Junto al homenaje a la figura de Isabel Fuentes, el encuentro buscó destacar la figura de la cantora como patrimonio cultural vivo, vigente en la zona central del país, y presente en distintas escenas de la vida cotidiana, desde lo religioso como bautizos, matrimonios y velorios, a otros momentos del quehacer campesino, como los rodeos, la trilla y otras fiestas. Actualmente el Senado mantiene en discusión la moción de declarar el 14 de marzo como el “Día Nacional de la Cantora”, en homenaje al natalicio de Chabelita Fuentes. 

Para María Eugenia Cisternas, encargada del Fondo Margot Loyola de la PUCV y anfitriona del encuentro, “fue maravilloso cómo estos jóvenes recibieron el talento y sabiduría de Isabel Fuentes Pino, conocedora de la música tradicional y criolla del siglo pasado, valoraron su calidad musical y desplante escénico, pues a sus 91 años de edad, aún tiene mucho más que entregar y enseñar. Los estudiantes se dieron cuenta que tenían frente a ellos un verdadero patrimonio cultural”, subrayó.

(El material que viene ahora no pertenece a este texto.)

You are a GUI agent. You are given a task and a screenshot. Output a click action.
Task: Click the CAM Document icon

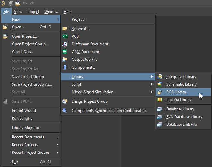click(x=65, y=52)
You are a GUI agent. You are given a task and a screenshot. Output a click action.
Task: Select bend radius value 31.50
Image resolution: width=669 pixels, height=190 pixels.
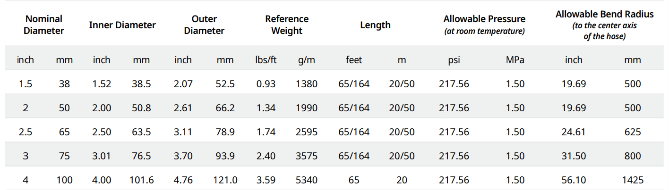click(x=574, y=156)
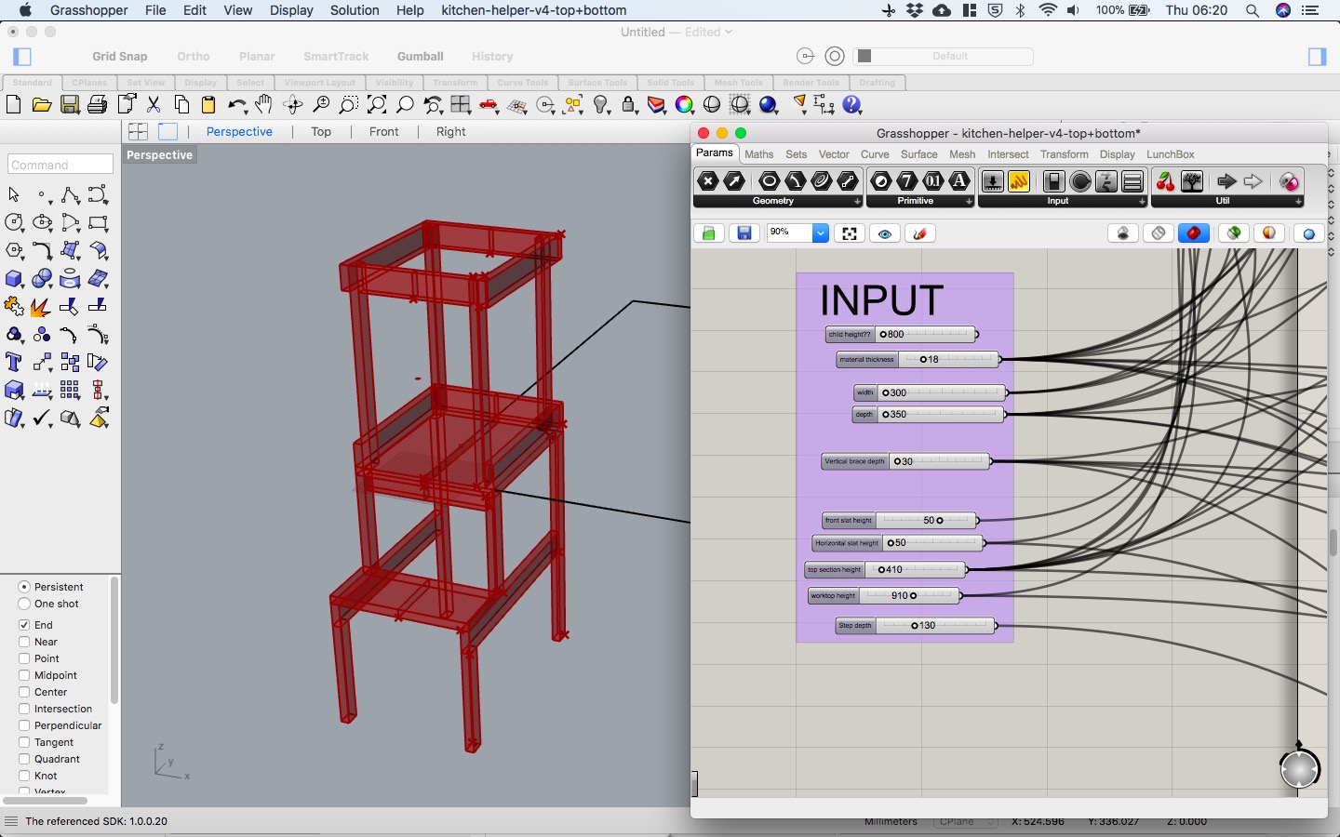Click the worktop height slider set to 910
The width and height of the screenshot is (1340, 837).
(884, 595)
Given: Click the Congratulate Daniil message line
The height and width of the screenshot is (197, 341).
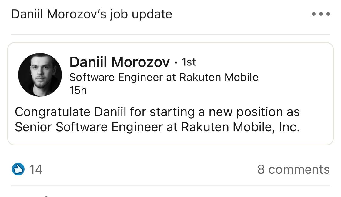Looking at the screenshot, I should point(157,112).
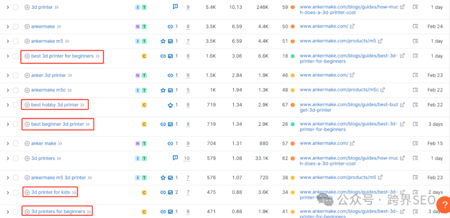
Task: Click the image SERP feature icon in '3d printer for kids' row
Action: (x=170, y=192)
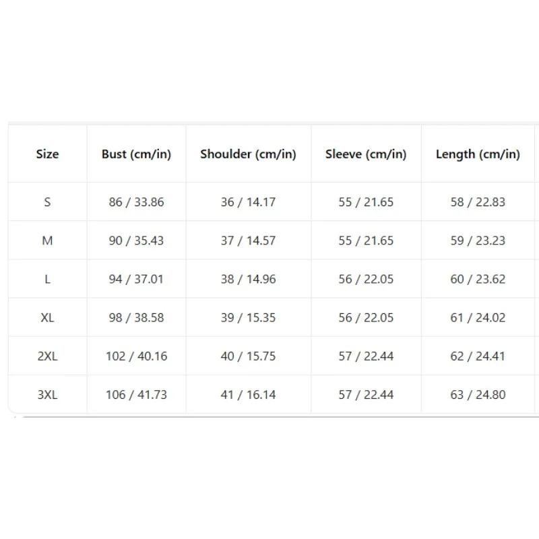Select the 2XL size row label
This screenshot has width=539, height=539.
pyautogui.click(x=47, y=356)
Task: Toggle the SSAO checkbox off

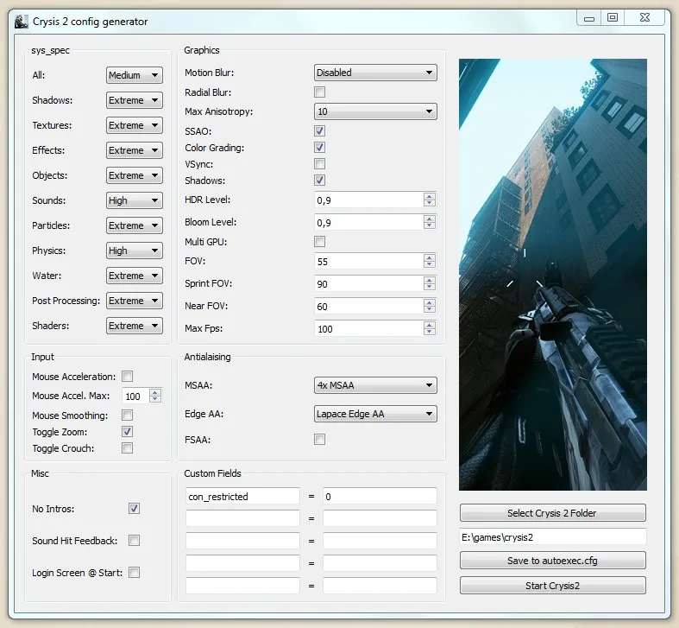Action: [x=319, y=130]
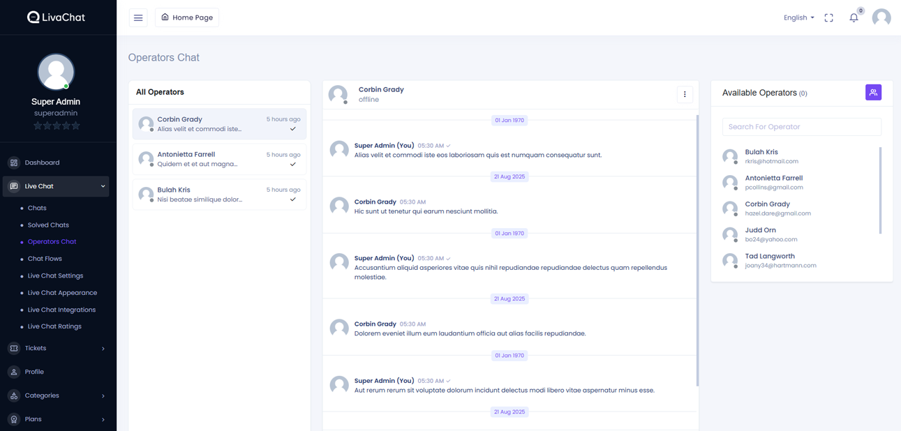Click the LivaChat logo
Image resolution: width=901 pixels, height=431 pixels.
[56, 17]
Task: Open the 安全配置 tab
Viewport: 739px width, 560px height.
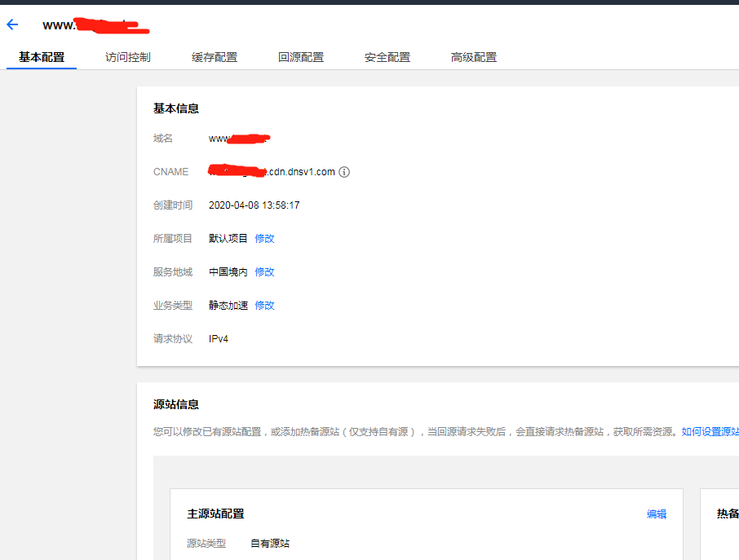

La ceremonia, que contó con la presencia de Karina Toledo, Directora General de Vinculación con el Medio de la Universidad, y Fernando Vergara, Jefe de la Unidad de Memoria y Patrimonio PUCV,  terminó con los calurosos y sinceros aplausos de los estudiantes asistentes, quienes esperaron para tomarse fotos con Isabel y Laura, dos integrantes del cuarteto “Las Morenitas” e incluso pedirles autógrafos, reflejo del acercamiento y una complicidad entre diferentes generaciones en un espacio inigualable.